* [Exercise prompt] The reply should contain all the data below, repeated exactly, and none of the images.

Stored items:
* * *

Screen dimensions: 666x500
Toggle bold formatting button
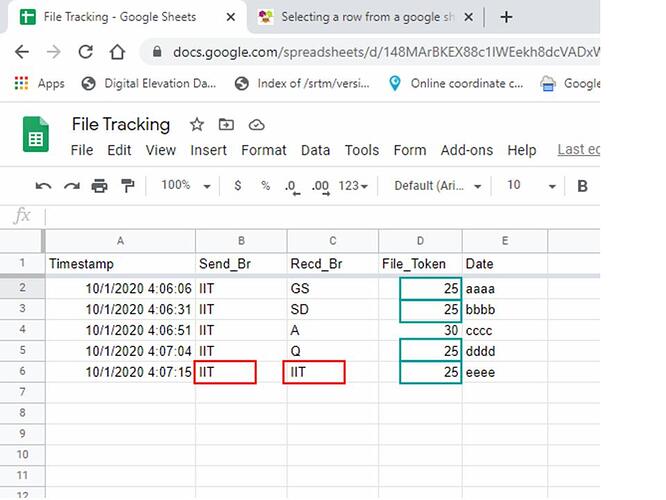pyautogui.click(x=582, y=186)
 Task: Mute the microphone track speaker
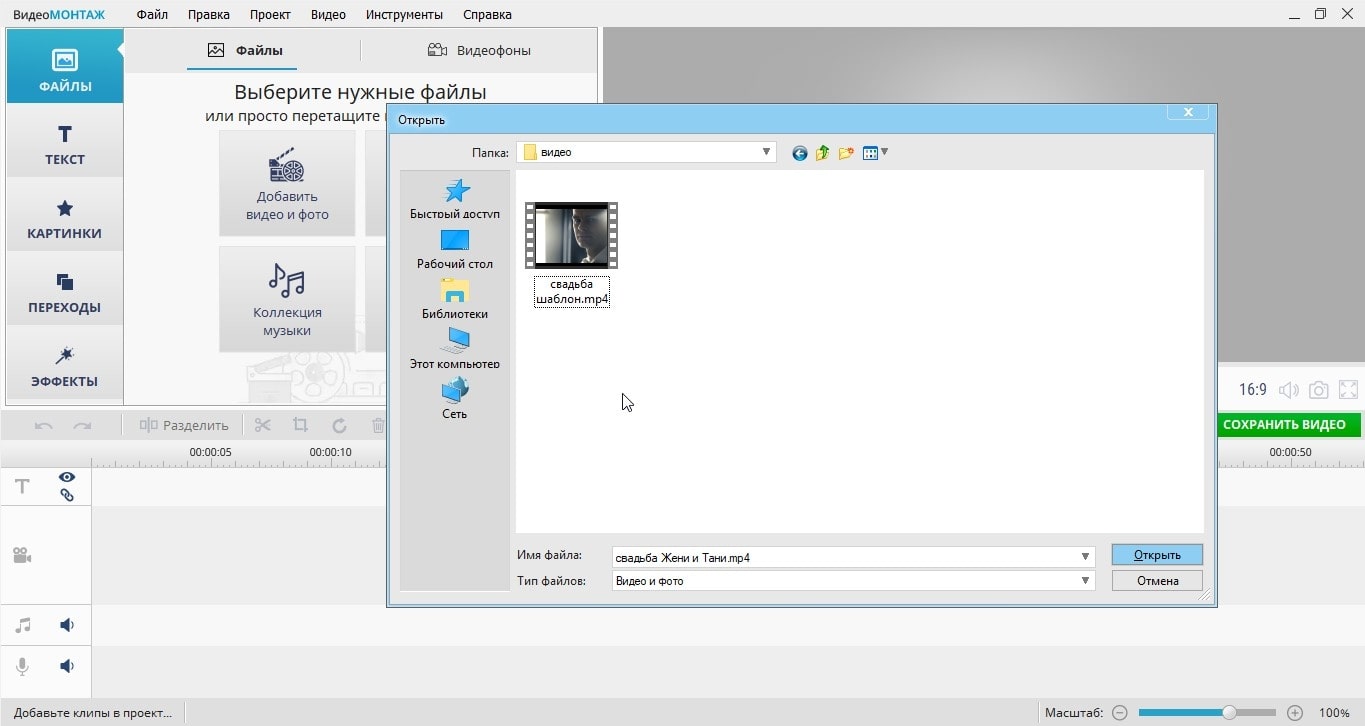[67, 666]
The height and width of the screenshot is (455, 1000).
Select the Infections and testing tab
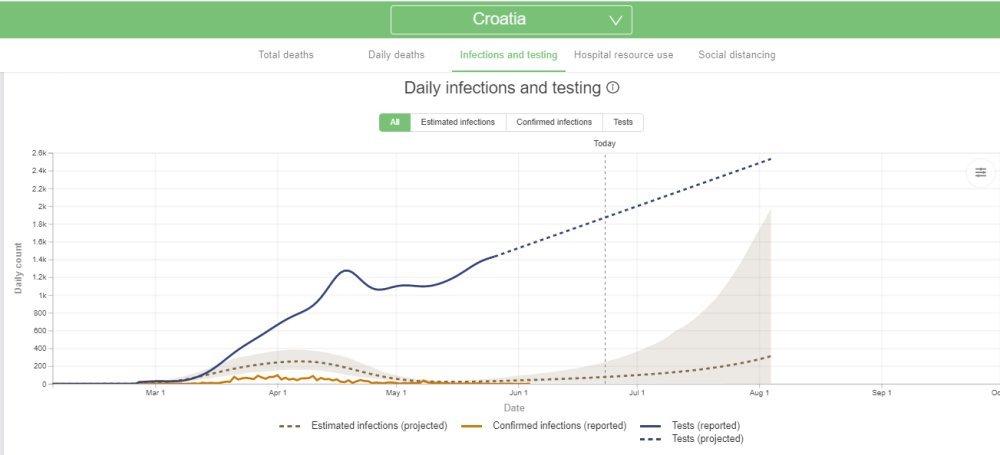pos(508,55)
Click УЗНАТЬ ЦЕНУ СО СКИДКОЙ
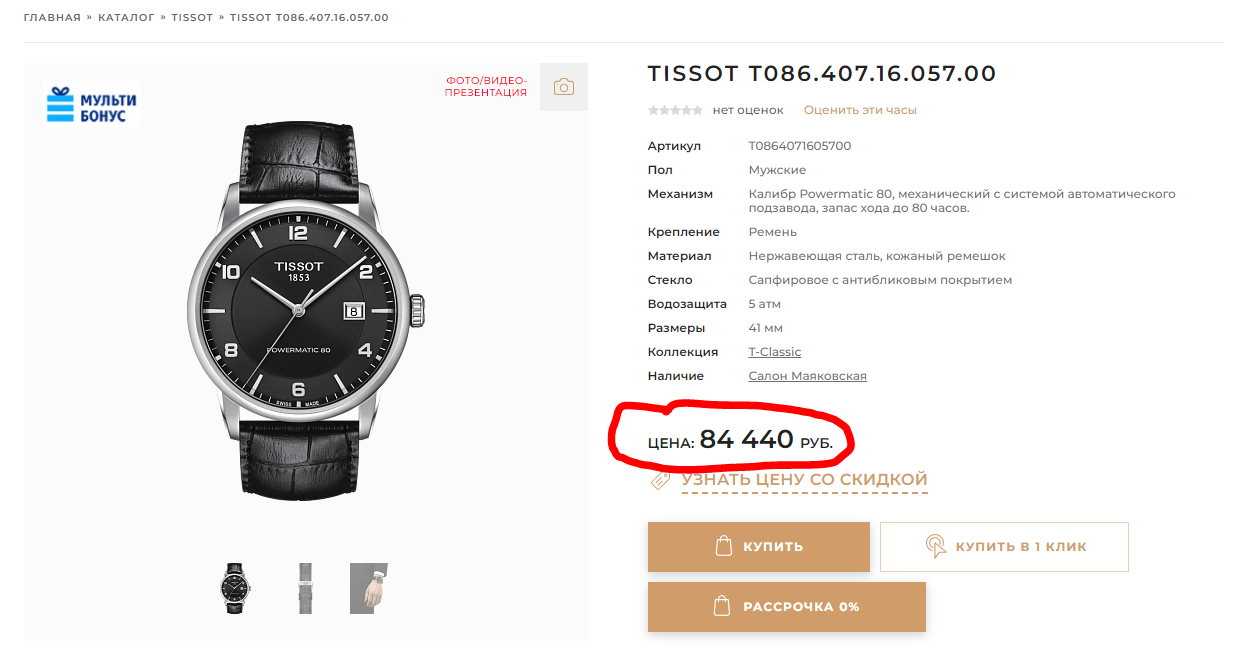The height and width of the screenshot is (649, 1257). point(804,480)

* * *

* [Exercise solution]
Screen dimensions: 666x500
Toggle bold formatting button
pyautogui.click(x=582, y=186)
 Task: Mute the microphone track speaker
[67, 666]
The height and width of the screenshot is (455, 1000).
Select the Infections and testing tab
pos(508,55)
Click УЗНАТЬ ЦЕНУ СО СКИДКОЙ
The height and width of the screenshot is (649, 1257). point(804,480)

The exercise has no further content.